There are also demos that go beyond HTML and CSS:

  • SVG generation: examples include stylized robot heads with neon and metallic styling, plus vector art like gaming consoles.
  • Voxel generation: users are sharing 3D voxel objects like a voxel snowman, and Z.ai shows artifact demos like a voxel pagoda scene delivered as a single HTML file.
  • GLM-4V: a multimodal variant is shown on a physics reasoning test with colorful spheres bouncing inside a rotating heptagonal container, used to probe motion and interaction understanding.

There is even a chain-of-thought style screenshot where the model reasons through the slang term werd.
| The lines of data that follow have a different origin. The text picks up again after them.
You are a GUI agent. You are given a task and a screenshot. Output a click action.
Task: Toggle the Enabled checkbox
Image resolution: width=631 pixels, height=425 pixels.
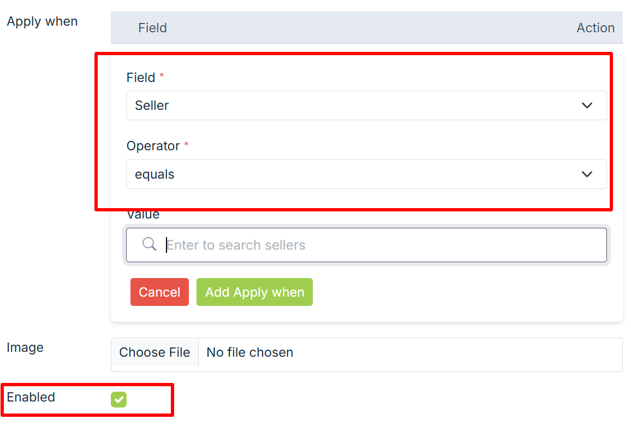pyautogui.click(x=118, y=400)
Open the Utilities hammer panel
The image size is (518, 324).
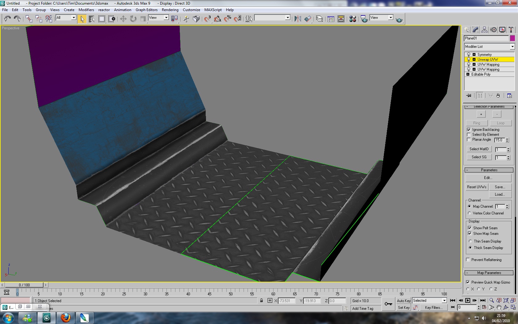point(511,30)
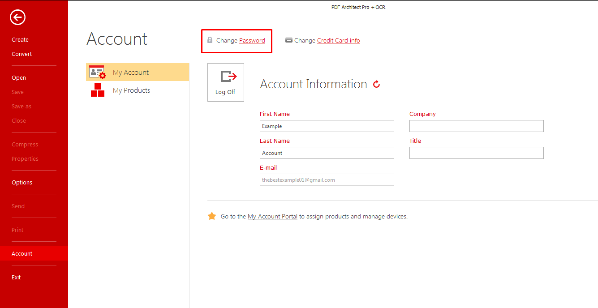Screen dimensions: 598x308
Task: Select My Products in the account list
Action: click(x=131, y=90)
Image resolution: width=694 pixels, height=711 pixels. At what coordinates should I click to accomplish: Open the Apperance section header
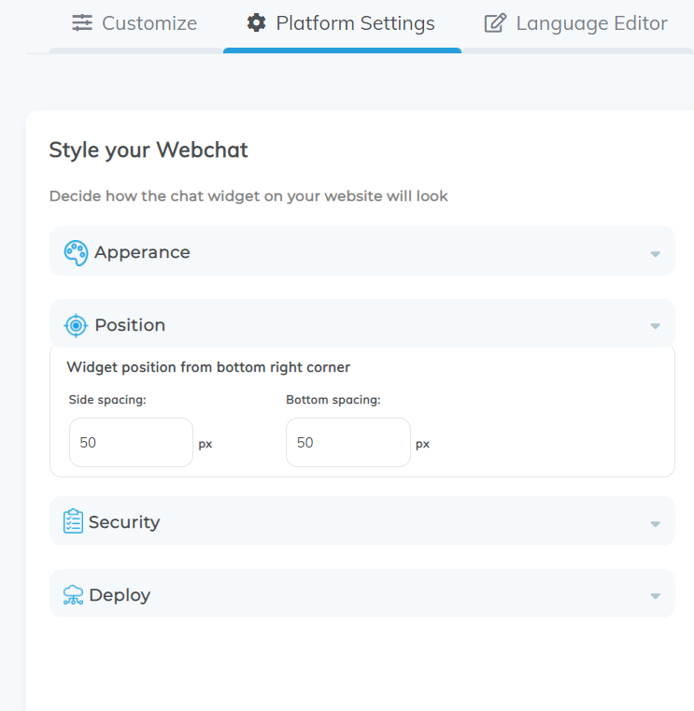(x=362, y=250)
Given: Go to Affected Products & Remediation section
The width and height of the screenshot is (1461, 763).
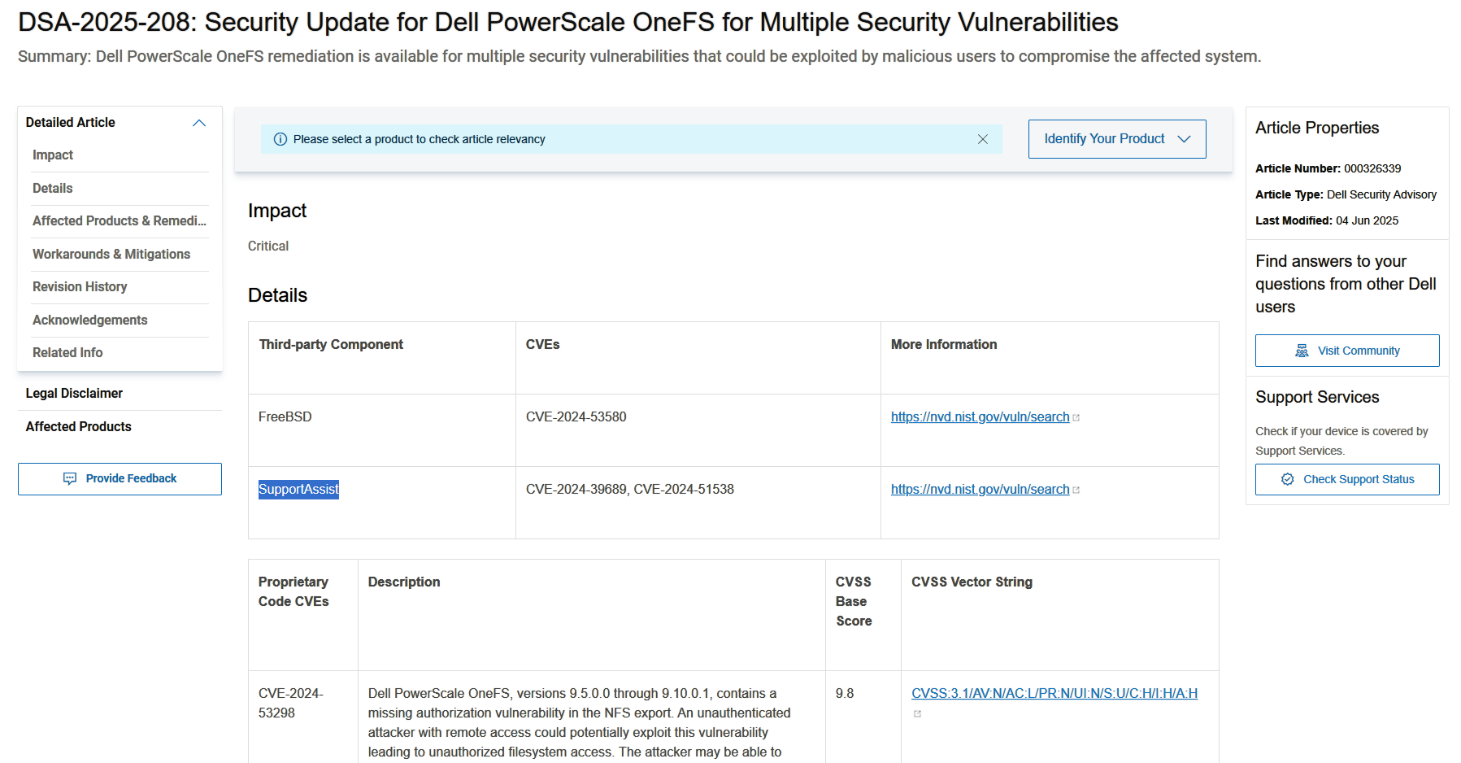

I do not care about that example on its own, but it is consistent with the broader push: make multi-turn reasoning more stable.

Where you can use it: chat, APIs, agents, and local weights

  • Z.ai chat: GLM-4.7 is selectable in the Z.ai web UI via the model dropdown.
  • Coding agents: Z.ai explicitly calls out Claude Code, Kilo Code, Roo Code, and Cline. Kilo Code screenshots show a chat interface identifying as powered by GLM-4.7.
  • API: the chat completion endpoint is https://api.z.ai/api/paas/v4/chat/completions with both normal and streaming examples. The docs show a max_tokens setting of 4096 in example calls.
  • SDKs: official Python and Java SDKs are available. The Python install shown is pip install zai-sdk, and the Java dependency shown is ai.z.openapi:zai-sdk:0.1.3.
  • OpenAI-compatible client option: the docs show using the OpenAI Python SDK with base_url set to https://api.z.ai/api/paas/v4/.
  • Open weights: model weights are available on HuggingFace and ModelScope.
  • Local inference: vLLM and SGLang are called out as supported frameworks.
  • OpenRouter: mentioned as another access route for developers.

On subscription and positioning: Z.ai pitches a GLM Coding Plan with auto-upgrades to GLM-4.7, and they claim it is about 1/7th the price of Claude with 3x the usage quota. If you are running agent workflows where you burn tokens fast, that kind of pricing claim is not a footnote, it is the difference between using a model occasionally and wiring it into everything.

Evaluation settings notes from Z.ai

Z.ai includes the testing settings they used for the published results:

  • Default settings: temperature 1.0, top-p 0.95, max new tokens 131072.
  • Terminal Bench and SWE-bench Verified: temperature 0.7, top-p 1.0, max new tokens 16384.
  • c4b2-Bench: temperature 0, max new tokens 16384, plus extra prompting adjustments in Retail and Telecom to prevent failures from user-ended interactions, and an Airline domain set of fixes based on the Claude Opus 4.5 release report.

The part I agree with

Z.ai says benchmarks are a checkpoint, but the main measure is how it feels and how well it fits into normal work. That framing is right for agent models. If Preserved Thinking reduces drift and the tool call parsers are more reliable, that will show up in codebases and terminals long before it shows up in a leaderboard screenshot.

If you want more background on where open-weights models have been landing lately, this is a useful companion: 2025 Open Models Year in Review: DeepSeek R1, GLM 4.6, and the New Tier List. And if you are comparing how different teams are pushing long-horizon coding agents, this post is relevant context too: GPT-5.2-Codex: Better Long-Horizon Agentic Coding, Bigger Diffs, and Stronger Defensive Security.

One last operational detail that matters if you maintain integrations: a model support diff shows GLM-4.6-Air being removed in favor of GLM-4.7, alongside new tool call parsers and Git integration support. That is the unglamorous side of a model release, but it is the side that determines whether an agent framework stays stable week to week.